The workshop is hosted at UWRF and funded by a grant from the federal Elementary and Secondary Education Act, which provides professional development for educators.
Teachers can earn graduate academic credit and are taught by faculty from the UWRF College of Arts and Sciences, College of Education and Professional Studies, and the College of Business, as well as peer K-12 teachers.
For the past three years, UWRF has offered the seminars to teachers in less populated, northern Wisconsin counties where professional development opportunities are not readily available. Now for the first time the seminars are being offered in this region.
Mary Manke, associate dean of the college of education and professional studies, said that it was time to "bring the project home" for local teachers.
Some 37 teachers from Prescott, Ellsworth, River Falls, St.

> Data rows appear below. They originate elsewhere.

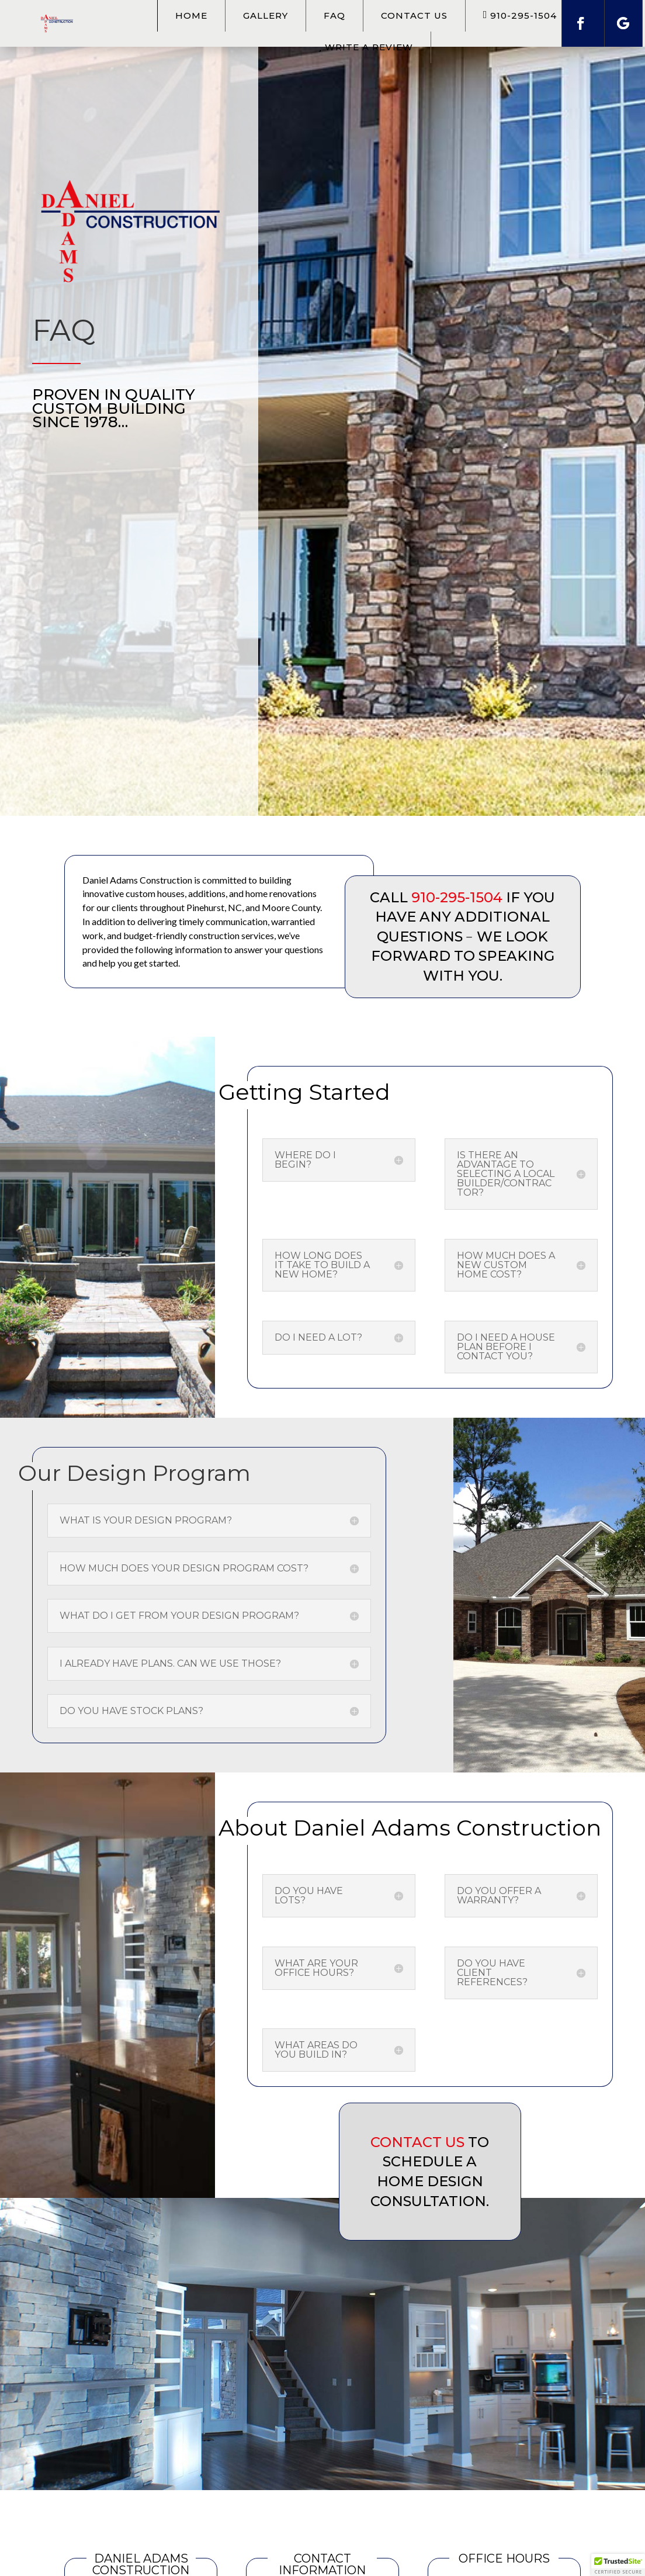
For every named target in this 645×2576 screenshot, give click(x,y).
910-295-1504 (456, 897)
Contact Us (414, 15)
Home (191, 15)
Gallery (265, 15)
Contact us (417, 2142)
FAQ (334, 15)
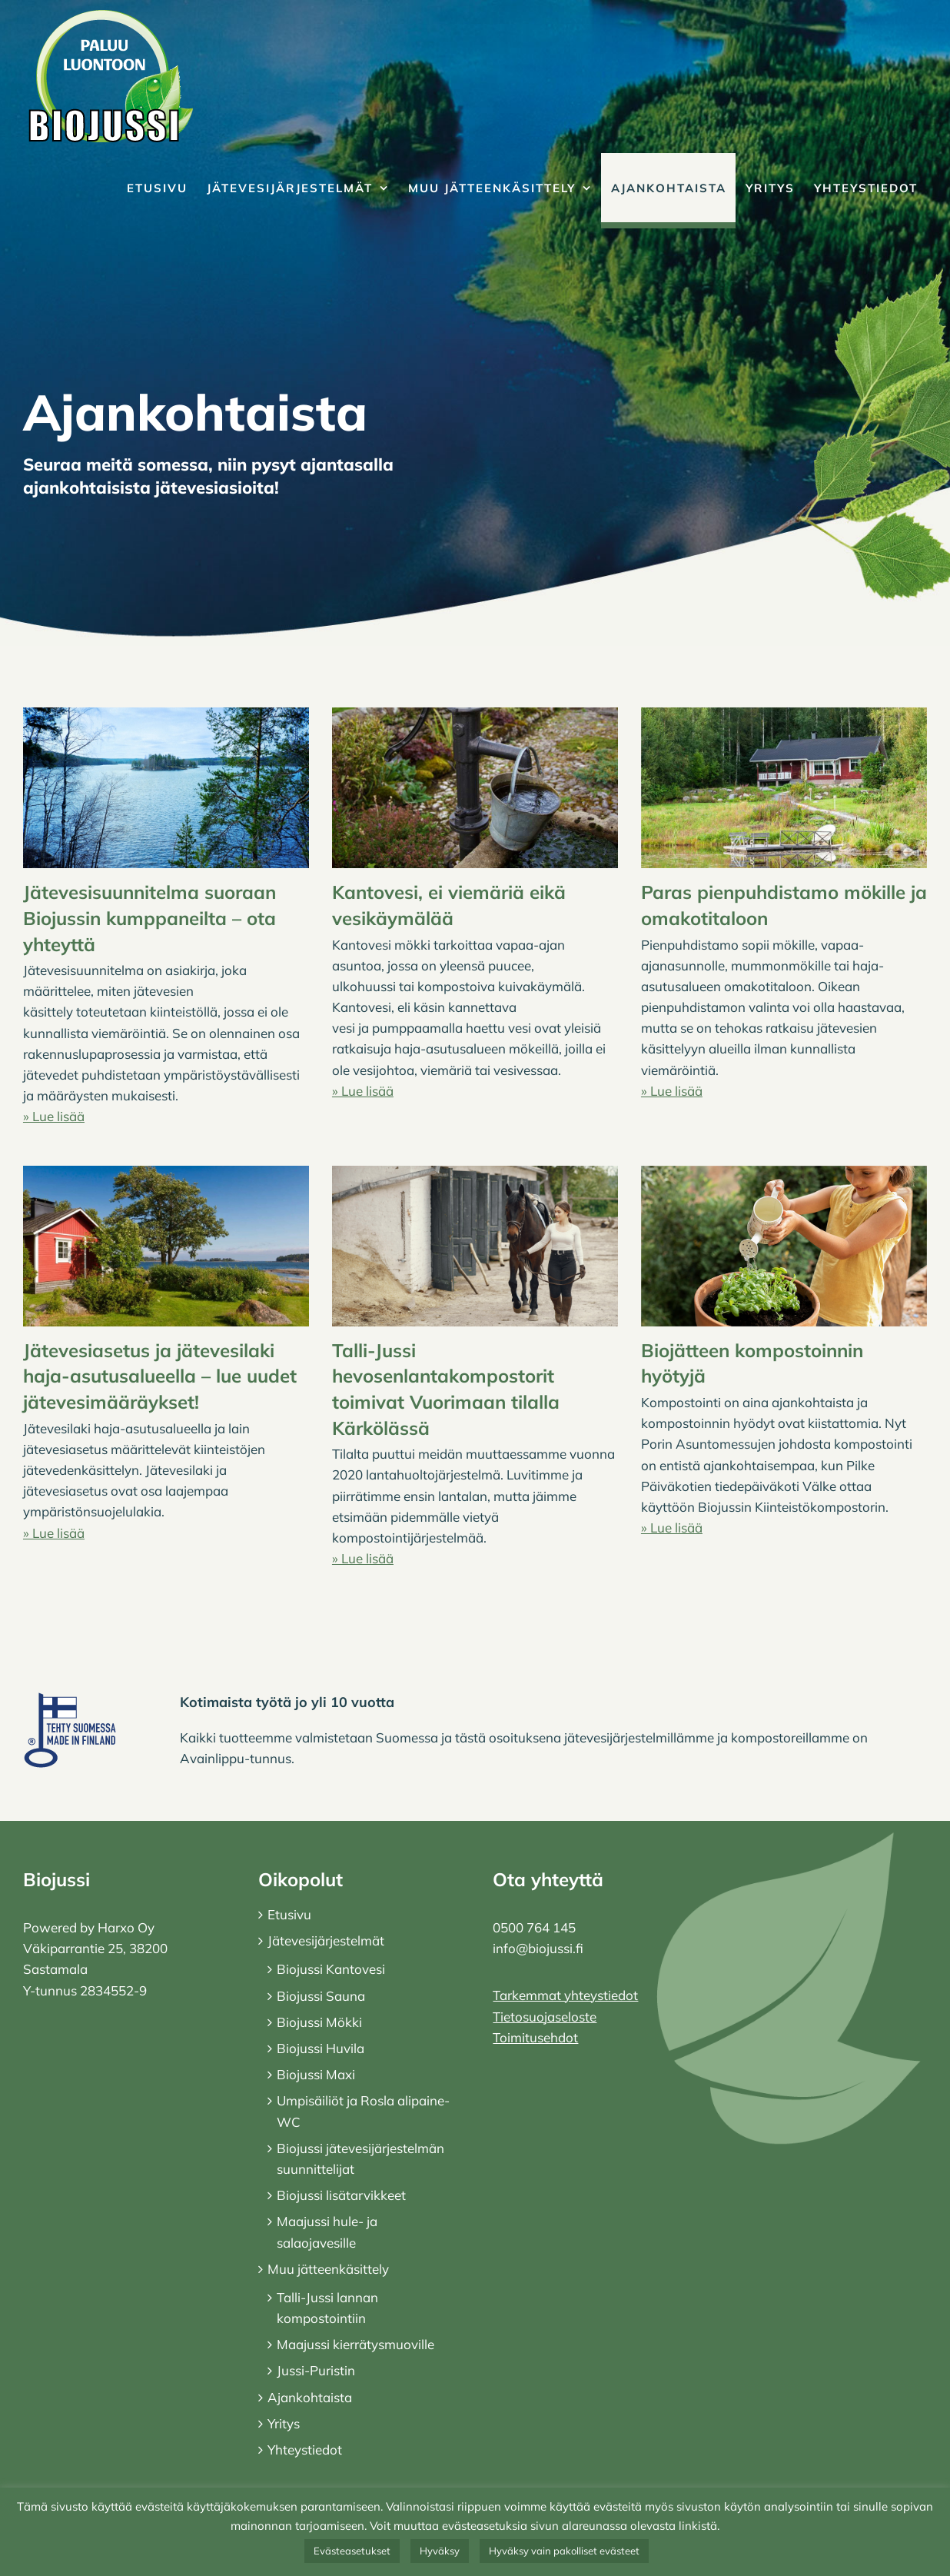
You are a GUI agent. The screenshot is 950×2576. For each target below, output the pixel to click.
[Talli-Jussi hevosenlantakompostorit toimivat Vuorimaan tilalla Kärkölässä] (475, 1246)
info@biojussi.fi (538, 1948)
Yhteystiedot (304, 2449)
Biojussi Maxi (316, 2074)
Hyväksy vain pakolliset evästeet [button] (564, 2550)
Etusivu (289, 1914)
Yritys (283, 2423)
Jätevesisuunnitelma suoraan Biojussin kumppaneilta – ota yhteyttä (149, 917)
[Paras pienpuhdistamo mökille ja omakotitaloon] (784, 787)
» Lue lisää (54, 1116)
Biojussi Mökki (319, 2022)
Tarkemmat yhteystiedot (565, 1995)
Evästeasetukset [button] (352, 2550)
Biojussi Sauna (321, 1996)
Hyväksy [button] (440, 2550)
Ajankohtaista (309, 2397)
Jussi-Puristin (316, 2370)
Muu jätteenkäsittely (328, 2269)
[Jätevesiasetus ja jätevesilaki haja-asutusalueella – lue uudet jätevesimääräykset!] (166, 1246)
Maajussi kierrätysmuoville (355, 2344)
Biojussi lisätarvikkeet (341, 2195)
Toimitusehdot (535, 2037)
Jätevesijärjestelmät (325, 1940)
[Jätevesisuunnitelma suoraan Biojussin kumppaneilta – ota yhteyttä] (166, 787)
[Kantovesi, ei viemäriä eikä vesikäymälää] (475, 787)
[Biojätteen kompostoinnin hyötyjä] (784, 1246)
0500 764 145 (534, 1927)
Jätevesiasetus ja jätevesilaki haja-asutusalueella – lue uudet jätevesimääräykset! (160, 1376)
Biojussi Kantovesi (331, 1969)
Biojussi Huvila (320, 2048)
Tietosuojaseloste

Croix Central, Hudson, Somerset and Osceola were invited to attend the seminar to introduce new content to use in classrooms through techniques called "backward design" and to enhance learning for all students through "differentiated instruction."
Backward design means that teachers first decide what concepts the students will learn and then design the classroom activities to teach students those concepts. Traditionally teachers begin by planning activities for their classes and then plan concepts to teach around those activities.
Differentiated instruction is a process to approach teaching and learning for students of differing abilities in the same class. The process recognizes the diversity of students' background knowledge, readiness, language, preferences in learning, interests, and ability to react responsively. The intent of differentiated instruction is to maximize each student's growth and individual success by meeting or assisting each student at where he or she is in the learning process.
Combining backward design with differentiated instruction helps teachers adapt instruction so all kids along the spectrum of abilities are able to benefit from the unit, Manke said.
The first week of the seminar focused on new, exciting content to apply in classrooms from new studies, current literature and other timely materials available in their content areas.
In the second week, teachers used backward design and differentiated instruction to plan units for use in their classrooms.
The workshop will offered next summer to selected districts, Manke said.